I was once in love with a boy like that--who never cried--who never slept alone, because he was afraid of waking up with no one beside him. At night I woke to the sound of his voice, speaking out into the air to someone, to no one. I would turn to him and mutter, "I am listening," because I didn't know what else to say, and he would kiss me on the forehead, and smile. "I don't need you to." Then one day in his kitchen, I heard the sound of ripping, of paper splitting again and again. And I walked to the doorway of his bedroom, watched him shred, top to bottom, all the magazine pages, photographs, and posters that clung to his walls. I watched his face, still and silent, his eyes reaching upward with his hands to pull the corners from their tacks, the strips of paper floating to his bare feet like leaves. "What are you doing?" I asked. "Stop," I told him, and I stepped between him and the wall, "Stop this." I took his wrists in my hands, and pulled them toward me, their veins taut, and I cupped his face and looked for an answer in his blank eyes. "What are you doing?" I whispered. "What are you doing?"

****

There's this boy I knew growing up, with dark curly hair and a house whose front yard slopes straight upward, whose floors are lined in gray marble. His father checks my eyes in a cold office with narrow walls and photos of elephants on them. And this boy has an alliterative name, like Evan Esterman, or Freddie Finkel, or Daniel Duchess. He plays every afternoon with my brother, and I feel left out because I am a girl and a sister and a little one. I come home from summer camp one year when my mother tells me what happened to this boy, who took his father's rifle, pressed it against his forehead, pulled the trigger. This boy, with dark curly hair and a front yard that slopes straight upward, whose floors are lined in perfect gray marble. And I have to just understand. Like that. Because suicide happens and life goes on and there are so so many things that we do not see.

****

I once heard this story about two old men, twins, who died surrounded in old newspapers. I knew nothing of these men, though I imagine them thin and bearded. I imagine them widowed and absent-minded, amused by these old paper relics of things they have lived and forgotten. I imagine them, somehow, for some reason, beyond sadness or need or desire, but filled only with a sense of so much history, of love known and lost and shelved in the shallow spaces between their ribs. I imagine them this way because I prefer to think of sadness as not existing where it cannot be seen, like x-rays of lungs and livers, like history books--unmistakable, words claimed and printed and promised.
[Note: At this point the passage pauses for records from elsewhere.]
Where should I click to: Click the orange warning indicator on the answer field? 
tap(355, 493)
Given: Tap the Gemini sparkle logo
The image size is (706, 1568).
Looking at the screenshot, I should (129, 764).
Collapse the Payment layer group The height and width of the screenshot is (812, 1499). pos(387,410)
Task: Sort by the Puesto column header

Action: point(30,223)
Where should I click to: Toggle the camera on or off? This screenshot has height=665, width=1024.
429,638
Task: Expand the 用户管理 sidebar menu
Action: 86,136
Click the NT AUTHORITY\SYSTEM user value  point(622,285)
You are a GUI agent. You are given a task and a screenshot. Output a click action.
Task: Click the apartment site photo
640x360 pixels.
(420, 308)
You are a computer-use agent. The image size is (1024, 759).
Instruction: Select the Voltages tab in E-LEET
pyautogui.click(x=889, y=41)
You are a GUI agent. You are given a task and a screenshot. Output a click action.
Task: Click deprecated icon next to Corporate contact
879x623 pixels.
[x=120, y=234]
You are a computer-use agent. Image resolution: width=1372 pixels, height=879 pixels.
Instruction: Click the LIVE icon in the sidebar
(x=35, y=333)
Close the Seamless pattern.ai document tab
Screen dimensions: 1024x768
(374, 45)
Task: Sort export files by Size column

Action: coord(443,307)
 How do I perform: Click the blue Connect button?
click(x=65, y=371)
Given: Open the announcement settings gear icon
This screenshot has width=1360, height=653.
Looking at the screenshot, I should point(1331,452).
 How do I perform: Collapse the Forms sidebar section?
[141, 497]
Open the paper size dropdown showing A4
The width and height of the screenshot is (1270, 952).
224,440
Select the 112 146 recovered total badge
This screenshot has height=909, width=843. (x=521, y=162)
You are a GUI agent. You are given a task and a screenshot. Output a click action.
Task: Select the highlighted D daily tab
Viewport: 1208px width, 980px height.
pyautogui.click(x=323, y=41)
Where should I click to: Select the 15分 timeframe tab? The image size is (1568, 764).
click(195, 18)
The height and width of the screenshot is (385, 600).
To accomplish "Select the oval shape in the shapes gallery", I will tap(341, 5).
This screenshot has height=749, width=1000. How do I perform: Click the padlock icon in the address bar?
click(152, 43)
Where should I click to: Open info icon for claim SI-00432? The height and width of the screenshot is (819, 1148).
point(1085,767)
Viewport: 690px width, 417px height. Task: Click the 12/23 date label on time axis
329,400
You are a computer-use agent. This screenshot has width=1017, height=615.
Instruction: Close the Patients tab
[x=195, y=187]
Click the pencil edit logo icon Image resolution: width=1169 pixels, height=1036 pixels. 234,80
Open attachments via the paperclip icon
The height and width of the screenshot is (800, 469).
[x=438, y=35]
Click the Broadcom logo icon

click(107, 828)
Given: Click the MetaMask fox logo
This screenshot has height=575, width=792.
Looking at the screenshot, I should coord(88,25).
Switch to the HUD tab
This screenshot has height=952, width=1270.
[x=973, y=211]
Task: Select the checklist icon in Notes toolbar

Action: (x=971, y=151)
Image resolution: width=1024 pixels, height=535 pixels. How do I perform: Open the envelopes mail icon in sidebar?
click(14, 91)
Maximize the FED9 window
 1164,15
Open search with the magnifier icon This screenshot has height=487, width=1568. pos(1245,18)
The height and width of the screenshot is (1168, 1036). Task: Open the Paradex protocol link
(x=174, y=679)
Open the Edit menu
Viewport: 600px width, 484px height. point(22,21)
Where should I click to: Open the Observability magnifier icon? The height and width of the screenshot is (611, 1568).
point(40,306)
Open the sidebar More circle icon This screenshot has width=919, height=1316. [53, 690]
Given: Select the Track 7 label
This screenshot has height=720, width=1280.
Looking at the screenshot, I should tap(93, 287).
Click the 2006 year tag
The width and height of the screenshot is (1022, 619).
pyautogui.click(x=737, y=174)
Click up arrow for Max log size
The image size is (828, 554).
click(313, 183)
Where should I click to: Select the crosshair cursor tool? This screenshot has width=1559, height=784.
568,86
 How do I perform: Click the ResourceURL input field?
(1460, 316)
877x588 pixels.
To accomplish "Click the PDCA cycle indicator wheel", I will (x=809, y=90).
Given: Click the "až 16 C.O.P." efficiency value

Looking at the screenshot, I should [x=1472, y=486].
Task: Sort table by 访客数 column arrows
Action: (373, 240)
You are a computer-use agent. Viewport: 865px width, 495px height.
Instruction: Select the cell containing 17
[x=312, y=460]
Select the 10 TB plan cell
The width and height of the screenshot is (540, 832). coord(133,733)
I prefer not to think of all the sadness that cannot be seen, that whisks up in the beards of those old men, and hangs in the air like dust behind gazelles; that soaks into the tiles of hotel bathrooms, and vanishes into silence like the sounds my father must make when he cries alone. I prefer not to think of all the sadness that cannot be seen, that rises like submarines in our chests and piles inside locked doors like so many stacks of papers, records of what has been, what has passed without our knowing, without our approving or hearing or even wanting to know, but what happens all the same, like giant white waves of sadness that roll past, ebbing and unheard.